● **WHAT THE TASK REQUIRES**: Print the listing in full, keeping every line exactly as it is.

● **THE DATA**:
* * *
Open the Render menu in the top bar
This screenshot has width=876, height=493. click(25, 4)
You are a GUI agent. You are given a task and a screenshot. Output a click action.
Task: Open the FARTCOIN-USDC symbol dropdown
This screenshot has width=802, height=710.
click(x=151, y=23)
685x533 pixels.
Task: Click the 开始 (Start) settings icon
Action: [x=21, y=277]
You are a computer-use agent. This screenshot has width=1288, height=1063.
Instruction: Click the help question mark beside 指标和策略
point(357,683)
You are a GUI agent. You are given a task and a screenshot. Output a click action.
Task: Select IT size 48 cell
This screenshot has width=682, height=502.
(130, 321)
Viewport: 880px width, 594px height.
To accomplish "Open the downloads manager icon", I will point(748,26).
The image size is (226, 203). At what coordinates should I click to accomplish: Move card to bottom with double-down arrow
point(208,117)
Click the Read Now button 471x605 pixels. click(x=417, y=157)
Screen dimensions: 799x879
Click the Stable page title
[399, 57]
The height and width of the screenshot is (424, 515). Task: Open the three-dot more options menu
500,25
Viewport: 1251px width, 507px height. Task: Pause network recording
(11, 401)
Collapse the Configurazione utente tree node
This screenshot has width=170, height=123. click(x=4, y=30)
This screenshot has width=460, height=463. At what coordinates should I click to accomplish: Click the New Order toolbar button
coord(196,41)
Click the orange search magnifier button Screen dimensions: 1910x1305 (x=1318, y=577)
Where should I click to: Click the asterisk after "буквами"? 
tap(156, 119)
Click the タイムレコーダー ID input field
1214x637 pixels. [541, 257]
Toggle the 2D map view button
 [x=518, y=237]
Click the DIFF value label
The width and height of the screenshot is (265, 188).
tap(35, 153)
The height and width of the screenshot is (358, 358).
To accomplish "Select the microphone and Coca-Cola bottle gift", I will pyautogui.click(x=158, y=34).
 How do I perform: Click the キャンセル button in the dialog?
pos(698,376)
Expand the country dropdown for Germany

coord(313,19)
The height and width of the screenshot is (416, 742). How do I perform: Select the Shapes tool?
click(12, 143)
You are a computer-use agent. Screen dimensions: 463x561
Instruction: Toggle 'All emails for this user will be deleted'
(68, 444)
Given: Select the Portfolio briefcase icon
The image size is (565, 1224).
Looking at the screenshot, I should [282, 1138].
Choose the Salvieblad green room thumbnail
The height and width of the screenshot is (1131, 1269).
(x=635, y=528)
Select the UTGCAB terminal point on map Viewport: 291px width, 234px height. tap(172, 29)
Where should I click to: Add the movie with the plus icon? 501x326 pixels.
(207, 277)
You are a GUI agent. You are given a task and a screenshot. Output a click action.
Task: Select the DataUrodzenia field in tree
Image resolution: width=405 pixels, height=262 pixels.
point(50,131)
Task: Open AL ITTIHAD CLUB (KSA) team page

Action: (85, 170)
* * *
● **ANSWER SECTION**:
Open the Render menu in the top bar
This screenshot has width=876, height=493. click(25, 4)
You are a GUI agent. You are given a task and a screenshot. Output a click action.
Task: Open the FARTCOIN-USDC symbol dropdown
This screenshot has width=802, height=710.
click(x=151, y=23)
685x533 pixels.
Task: Click the 开始 (Start) settings icon
Action: [x=21, y=277]
You are a computer-use agent. This screenshot has width=1288, height=1063.
Instruction: Click the help question mark beside 指标和策略
point(357,683)
You are a GUI agent. You are given a task and a screenshot. Output a click action.
Task: Select IT size 48 cell
This screenshot has width=682, height=502.
(130, 321)
Viewport: 880px width, 594px height.
To accomplish "Open the downloads manager icon", I will point(748,26).
The image size is (226, 203). At what coordinates should I click to accomplish: Move card to bottom with double-down arrow
point(208,117)
Click the Read Now button 471x605 pixels. click(x=417, y=157)
Screen dimensions: 799x879
Click the Stable page title
[399, 57]
The height and width of the screenshot is (424, 515). Task: Open the three-dot more options menu
500,25
Viewport: 1251px width, 507px height. Task: Pause network recording
(11, 401)
Collapse the Configurazione utente tree node
This screenshot has width=170, height=123. click(x=4, y=30)
This screenshot has width=460, height=463. At what coordinates should I click to accomplish: Click the New Order toolbar button
coord(196,41)
Click the orange search magnifier button Screen dimensions: 1910x1305 (x=1318, y=577)
Where should I click to: Click the asterisk after "буквами"? 
tap(156, 119)
Click the タイムレコーダー ID input field
1214x637 pixels. [541, 257]
Toggle the 2D map view button
 [x=518, y=237]
Click the DIFF value label
The width and height of the screenshot is (265, 188).
tap(35, 153)
The height and width of the screenshot is (358, 358).
To accomplish "Select the microphone and Coca-Cola bottle gift", I will pyautogui.click(x=158, y=34).
 How do I perform: Click the キャンセル button in the dialog?
pos(698,376)
Expand the country dropdown for Germany

coord(313,19)
The height and width of the screenshot is (416, 742). How do I perform: Select the Shapes tool?
click(12, 143)
You are a computer-use agent. Screen dimensions: 463x561
Instruction: Toggle 'All emails for this user will be deleted'
(68, 444)
Given: Select the Portfolio briefcase icon
The image size is (565, 1224).
Looking at the screenshot, I should [282, 1138].
Choose the Salvieblad green room thumbnail
The height and width of the screenshot is (1131, 1269).
(x=635, y=528)
Select the UTGCAB terminal point on map Viewport: 291px width, 234px height. tap(172, 29)
Where should I click to: Add the movie with the plus icon? 501x326 pixels.
(207, 277)
You are a GUI agent. You are given a task and a screenshot. Output a click action.
Task: Select the DataUrodzenia field in tree
Image resolution: width=405 pixels, height=262 pixels.
point(50,131)
Task: Open AL ITTIHAD CLUB (KSA) team page

Action: (85, 170)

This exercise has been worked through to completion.